**Work request**
Exactly as written, retype the lines that run from the line holding "Task: Expand 展开11条回复 replies" through the end of the records below. Do not include pictures.

**Records supplied**
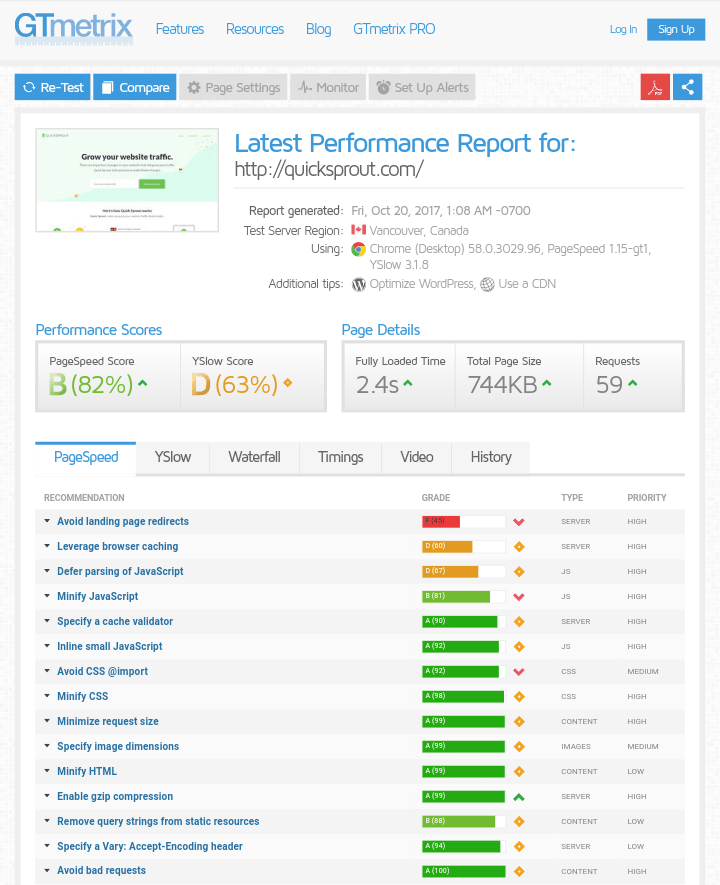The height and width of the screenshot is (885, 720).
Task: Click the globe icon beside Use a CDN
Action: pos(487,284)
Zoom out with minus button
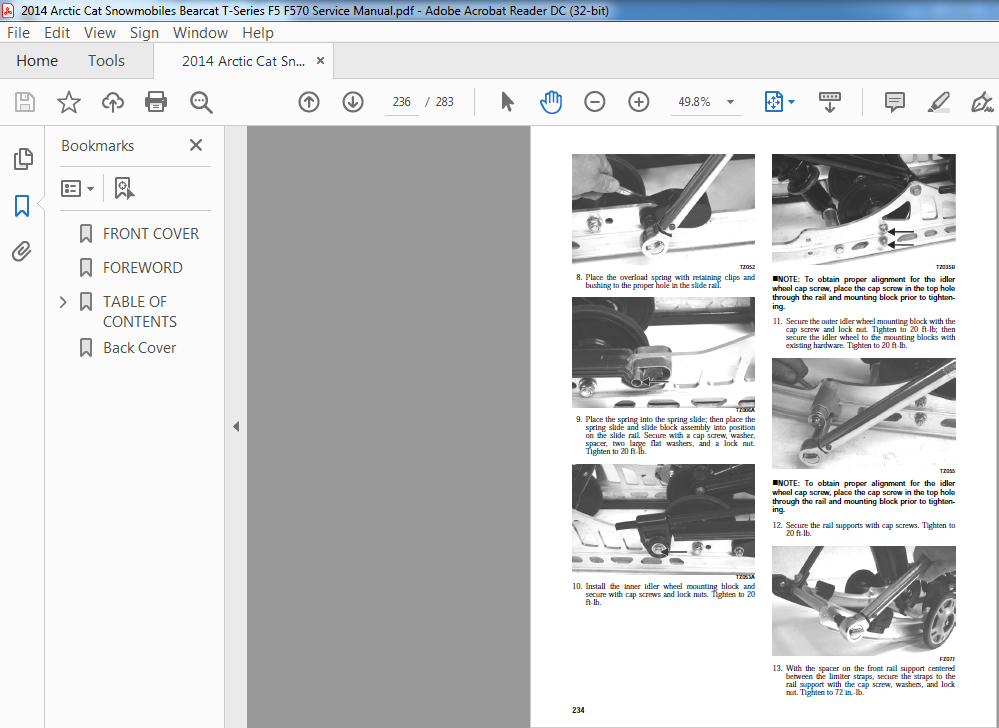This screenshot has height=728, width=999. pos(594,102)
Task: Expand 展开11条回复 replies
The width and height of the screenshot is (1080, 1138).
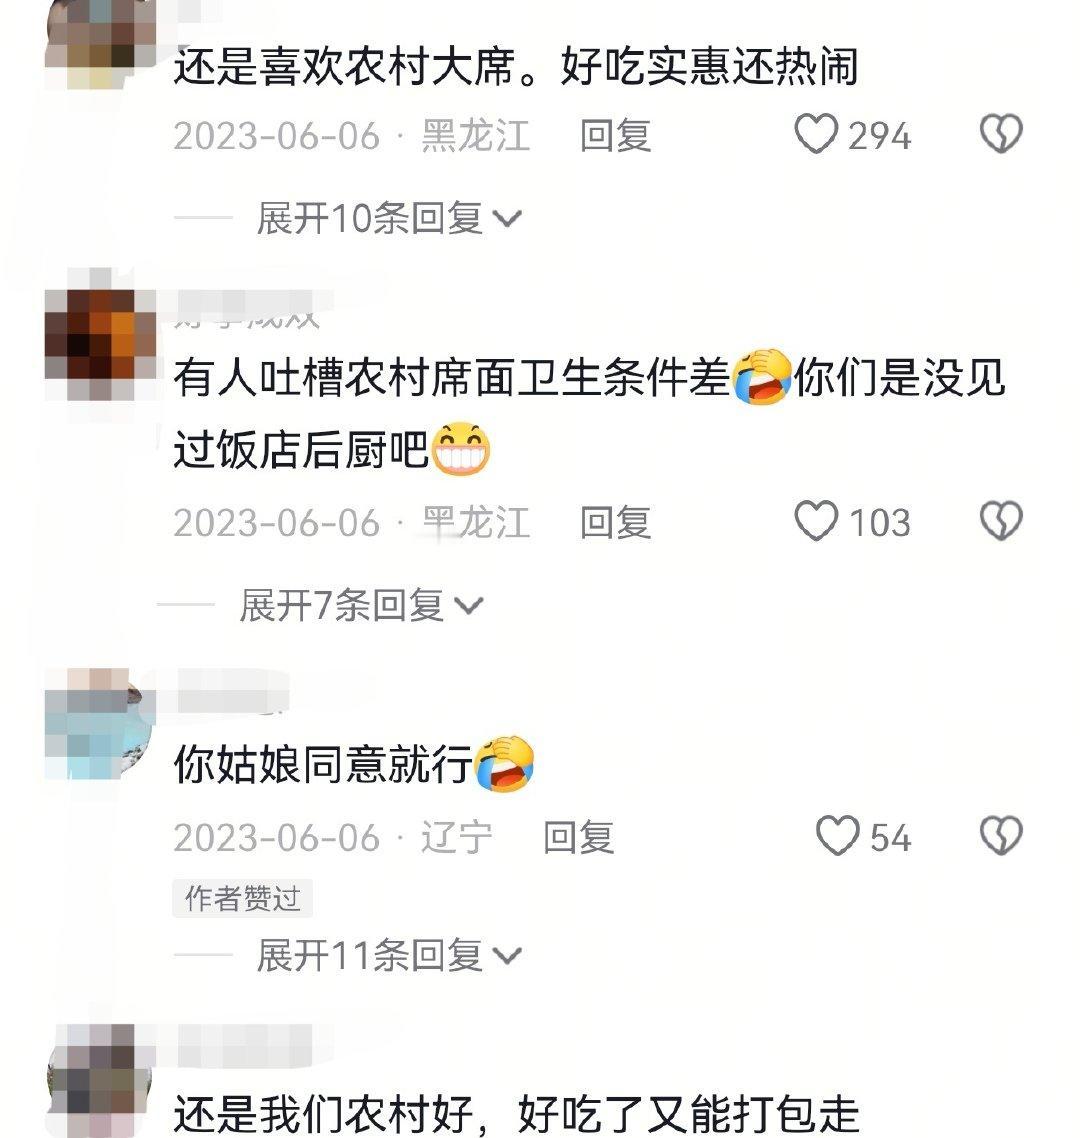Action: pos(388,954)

**Answer to this exercise**
Task: Expand 展开11条回复 replies
The width and height of the screenshot is (1080, 1138).
Action: pos(388,954)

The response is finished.